И танки в Праге ее поставили.
Это был конец. Это был конец каким бы то ни было надеждам на социальный прогресс. Это был конец мирному договору с начальством, который мы еще совсем недавно готовы были заключить. У нас отняли будущее. Да и настоящее весьма основательно раскурочили: подступало „десятилетие тощих коров“, когда с 71 — го до 80 года у нас не опубликовали ни одной новой книжки — только несколько переизданий да журнальные публикации. Братья Стругацкие были объявлены „кандидатами на эмиграцию в Израиль“. Повести их, вышедшие „за бугром“, числились в КГБ „упадническими“. Слава богу, не „антисоветскими“! Тем не менее за обнаруженную при обыске „Улитку“ выгоняли владельца с работы…»
10
Впрочем, «Улитка на склоне» еще впереди.
А сейчас — первые месяцы 1964 года. Идет работа над новой повестью — «Хищные вещи века».

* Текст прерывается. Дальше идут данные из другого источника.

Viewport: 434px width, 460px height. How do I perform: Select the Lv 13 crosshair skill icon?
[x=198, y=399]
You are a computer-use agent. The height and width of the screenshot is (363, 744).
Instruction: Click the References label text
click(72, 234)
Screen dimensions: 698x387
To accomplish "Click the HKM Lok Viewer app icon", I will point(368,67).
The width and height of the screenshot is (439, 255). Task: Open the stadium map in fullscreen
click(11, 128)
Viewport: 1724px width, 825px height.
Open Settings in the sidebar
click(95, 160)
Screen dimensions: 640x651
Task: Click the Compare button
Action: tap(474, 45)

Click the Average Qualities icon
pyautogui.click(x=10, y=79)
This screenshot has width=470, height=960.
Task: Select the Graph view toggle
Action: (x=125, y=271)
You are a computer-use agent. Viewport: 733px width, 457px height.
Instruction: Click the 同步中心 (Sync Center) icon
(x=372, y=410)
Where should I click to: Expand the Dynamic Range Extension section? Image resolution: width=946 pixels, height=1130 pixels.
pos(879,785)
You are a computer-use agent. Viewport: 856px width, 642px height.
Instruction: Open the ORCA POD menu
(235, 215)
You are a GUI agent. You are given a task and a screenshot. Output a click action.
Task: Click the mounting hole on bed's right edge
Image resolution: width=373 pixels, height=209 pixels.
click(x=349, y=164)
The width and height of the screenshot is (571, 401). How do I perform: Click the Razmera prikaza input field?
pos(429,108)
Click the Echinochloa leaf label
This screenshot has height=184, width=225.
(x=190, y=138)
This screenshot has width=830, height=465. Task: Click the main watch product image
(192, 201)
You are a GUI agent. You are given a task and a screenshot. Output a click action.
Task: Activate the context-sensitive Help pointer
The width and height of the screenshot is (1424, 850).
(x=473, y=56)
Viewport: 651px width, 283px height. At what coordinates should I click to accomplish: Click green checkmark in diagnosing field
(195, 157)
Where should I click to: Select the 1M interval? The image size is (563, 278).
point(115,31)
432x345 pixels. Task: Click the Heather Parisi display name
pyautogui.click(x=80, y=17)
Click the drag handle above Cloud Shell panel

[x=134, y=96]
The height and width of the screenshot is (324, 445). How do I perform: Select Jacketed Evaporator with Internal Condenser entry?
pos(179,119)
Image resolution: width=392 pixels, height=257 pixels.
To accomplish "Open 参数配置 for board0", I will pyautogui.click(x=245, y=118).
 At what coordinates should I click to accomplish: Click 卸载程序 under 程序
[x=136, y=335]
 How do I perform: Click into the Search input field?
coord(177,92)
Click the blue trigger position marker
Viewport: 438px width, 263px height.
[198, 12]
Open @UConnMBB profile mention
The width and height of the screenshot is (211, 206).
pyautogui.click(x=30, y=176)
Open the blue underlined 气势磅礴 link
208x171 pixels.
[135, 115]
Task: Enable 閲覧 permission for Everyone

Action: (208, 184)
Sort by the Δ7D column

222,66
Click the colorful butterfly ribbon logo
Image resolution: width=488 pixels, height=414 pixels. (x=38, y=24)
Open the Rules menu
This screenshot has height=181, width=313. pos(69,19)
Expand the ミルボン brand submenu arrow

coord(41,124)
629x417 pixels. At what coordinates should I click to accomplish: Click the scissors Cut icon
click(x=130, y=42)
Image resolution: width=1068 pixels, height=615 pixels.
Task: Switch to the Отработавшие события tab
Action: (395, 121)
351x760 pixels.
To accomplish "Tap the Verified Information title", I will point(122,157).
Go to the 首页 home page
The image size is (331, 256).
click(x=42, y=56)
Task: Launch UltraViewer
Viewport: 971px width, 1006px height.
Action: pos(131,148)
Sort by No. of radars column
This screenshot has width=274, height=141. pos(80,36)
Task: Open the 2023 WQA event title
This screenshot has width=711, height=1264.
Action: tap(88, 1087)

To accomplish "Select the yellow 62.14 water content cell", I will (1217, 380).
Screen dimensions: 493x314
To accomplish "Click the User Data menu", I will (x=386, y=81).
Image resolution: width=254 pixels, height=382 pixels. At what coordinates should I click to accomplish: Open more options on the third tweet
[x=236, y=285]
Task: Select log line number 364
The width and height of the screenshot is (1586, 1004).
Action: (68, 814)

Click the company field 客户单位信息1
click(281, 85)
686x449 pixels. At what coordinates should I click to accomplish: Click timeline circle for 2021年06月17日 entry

«Идея этой повести, — вспоминал Борис Натанович, — была такая: под воздействием мощного электронного галлюциногена, воздействующего впрямую на мозг, человек погружается в иллюзорный мир, столь же яркий, как и мир реальности, но гораздо более интересный, насыщенный замечательными событиями и совершенно избавленный от серых забот и хлопот повседневности. За наслаждение этим иллюзорным миром надобно, однако, платить свою цену: пробудившись от наркотического сна, человек становится беспощадным животным, стремящимся только к одному — вернуться, любой ценой и как можно скорее, в мир совершенной и сладостной иллюзии».
Эпиграф из Антуана де Сент-Экзюпери: «Есть лишь одна проблема — одна-единственная в мире — вернуть людям духовное содержание, духовные заботы».
В 60-е любили говорить вот так — начистоту, но как бы намекая, завуалированно.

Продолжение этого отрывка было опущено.